Say the data back exactly as it is written below.

── Task data

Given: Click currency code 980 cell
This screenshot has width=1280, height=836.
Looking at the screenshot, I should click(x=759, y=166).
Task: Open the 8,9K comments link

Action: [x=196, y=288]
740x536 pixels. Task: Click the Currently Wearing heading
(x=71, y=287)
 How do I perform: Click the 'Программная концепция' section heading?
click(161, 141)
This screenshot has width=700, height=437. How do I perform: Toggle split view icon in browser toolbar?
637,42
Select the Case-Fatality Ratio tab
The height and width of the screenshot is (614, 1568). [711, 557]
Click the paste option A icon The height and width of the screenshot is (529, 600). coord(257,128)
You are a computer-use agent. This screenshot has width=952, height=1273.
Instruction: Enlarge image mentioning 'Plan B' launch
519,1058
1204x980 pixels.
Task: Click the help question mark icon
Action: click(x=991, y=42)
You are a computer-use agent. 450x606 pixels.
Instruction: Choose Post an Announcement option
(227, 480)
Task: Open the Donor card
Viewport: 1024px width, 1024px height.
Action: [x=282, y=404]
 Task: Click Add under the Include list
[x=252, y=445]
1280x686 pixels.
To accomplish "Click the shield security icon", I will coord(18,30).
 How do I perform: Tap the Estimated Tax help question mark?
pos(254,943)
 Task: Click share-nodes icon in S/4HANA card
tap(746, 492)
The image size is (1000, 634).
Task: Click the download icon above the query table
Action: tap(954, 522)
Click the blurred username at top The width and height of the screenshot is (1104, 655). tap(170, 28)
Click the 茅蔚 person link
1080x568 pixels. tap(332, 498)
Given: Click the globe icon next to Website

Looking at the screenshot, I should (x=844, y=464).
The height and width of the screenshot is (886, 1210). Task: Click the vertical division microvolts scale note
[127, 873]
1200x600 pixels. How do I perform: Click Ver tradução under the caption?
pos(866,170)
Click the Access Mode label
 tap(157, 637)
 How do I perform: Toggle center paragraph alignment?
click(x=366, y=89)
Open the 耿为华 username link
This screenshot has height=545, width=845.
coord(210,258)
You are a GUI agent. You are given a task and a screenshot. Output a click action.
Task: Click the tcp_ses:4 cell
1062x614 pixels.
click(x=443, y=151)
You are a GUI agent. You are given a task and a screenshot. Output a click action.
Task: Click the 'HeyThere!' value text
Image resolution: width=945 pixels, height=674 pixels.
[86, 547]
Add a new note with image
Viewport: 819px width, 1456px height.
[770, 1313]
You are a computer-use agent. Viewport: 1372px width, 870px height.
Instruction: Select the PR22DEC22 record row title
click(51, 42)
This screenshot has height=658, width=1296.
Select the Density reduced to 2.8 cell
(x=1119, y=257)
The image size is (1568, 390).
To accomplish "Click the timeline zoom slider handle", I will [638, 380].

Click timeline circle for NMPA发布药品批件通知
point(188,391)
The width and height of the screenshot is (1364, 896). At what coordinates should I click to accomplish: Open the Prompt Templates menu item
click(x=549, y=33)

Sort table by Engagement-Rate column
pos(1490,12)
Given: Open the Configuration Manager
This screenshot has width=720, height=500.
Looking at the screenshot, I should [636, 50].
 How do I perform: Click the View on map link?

────

Result of the exercise:
Given: Click currency code 980 cell
This screenshot has width=1280, height=836.
Looking at the screenshot, I should click(x=759, y=166).
Task: Open the 8,9K comments link

Action: [x=196, y=288]
740x536 pixels. Task: Click the Currently Wearing heading
(x=71, y=287)
 How do I perform: Click the 'Программная концепция' section heading?
click(161, 141)
This screenshot has width=700, height=437. How do I perform: Toggle split view icon in browser toolbar?
637,42
Select the Case-Fatality Ratio tab
The height and width of the screenshot is (614, 1568). [711, 557]
Click the paste option A icon The height and width of the screenshot is (529, 600). coord(257,128)
You are a computer-use agent. This screenshot has width=952, height=1273.
Instruction: Enlarge image mentioning 'Plan B' launch
519,1058
1204x980 pixels.
Task: Click the help question mark icon
Action: click(x=991, y=42)
You are a computer-use agent. 450x606 pixels.
Instruction: Choose Post an Announcement option
(227, 480)
Task: Open the Donor card
Viewport: 1024px width, 1024px height.
Action: [x=282, y=404]
 Task: Click Add under the Include list
[x=252, y=445]
1280x686 pixels.
To accomplish "Click the shield security icon", I will coord(18,30).
 How do I perform: Tap the Estimated Tax help question mark?
pos(254,943)
 Task: Click share-nodes icon in S/4HANA card
tap(746, 492)
The image size is (1000, 634).
Task: Click the download icon above the query table
Action: tap(954, 522)
Click the blurred username at top The width and height of the screenshot is (1104, 655). tap(170, 28)
Click the 茅蔚 person link
1080x568 pixels. tap(332, 498)
Given: Click the globe icon next to Website

Looking at the screenshot, I should (x=844, y=464).
The height and width of the screenshot is (886, 1210). Task: Click the vertical division microvolts scale note
[127, 873]
1200x600 pixels. How do I perform: Click Ver tradução under the caption?
pos(866,170)
Click the Access Mode label
 tap(157, 637)
 How do I perform: Toggle center paragraph alignment?
click(x=366, y=89)
Open the 耿为华 username link
This screenshot has height=545, width=845.
coord(210,258)
You are a GUI agent. You are given a task and a screenshot. Output a click action.
Task: Click the tcp_ses:4 cell
1062x614 pixels.
click(x=443, y=151)
You are a GUI agent. You are given a task and a screenshot. Output a click action.
Task: Click the 'HeyThere!' value text
Image resolution: width=945 pixels, height=674 pixels.
[86, 547]
Add a new note with image
Viewport: 819px width, 1456px height.
[770, 1313]
You are a computer-use agent. Viewport: 1372px width, 870px height.
Instruction: Select the PR22DEC22 record row title
click(51, 42)
This screenshot has height=658, width=1296.
Select the Density reduced to 2.8 cell
(x=1119, y=257)
The image size is (1568, 390).
To accomplish "Click the timeline zoom slider handle", I will [638, 380].

Click timeline circle for NMPA发布药品批件通知
point(188,391)
The width and height of the screenshot is (1364, 896). At what coordinates should I click to accomplish: Open the Prompt Templates menu item
click(x=549, y=33)

Sort table by Engagement-Rate column
pos(1490,12)
Given: Open the Configuration Manager
This screenshot has width=720, height=500.
Looking at the screenshot, I should [636, 50].
 How do I perform: Click the View on map link?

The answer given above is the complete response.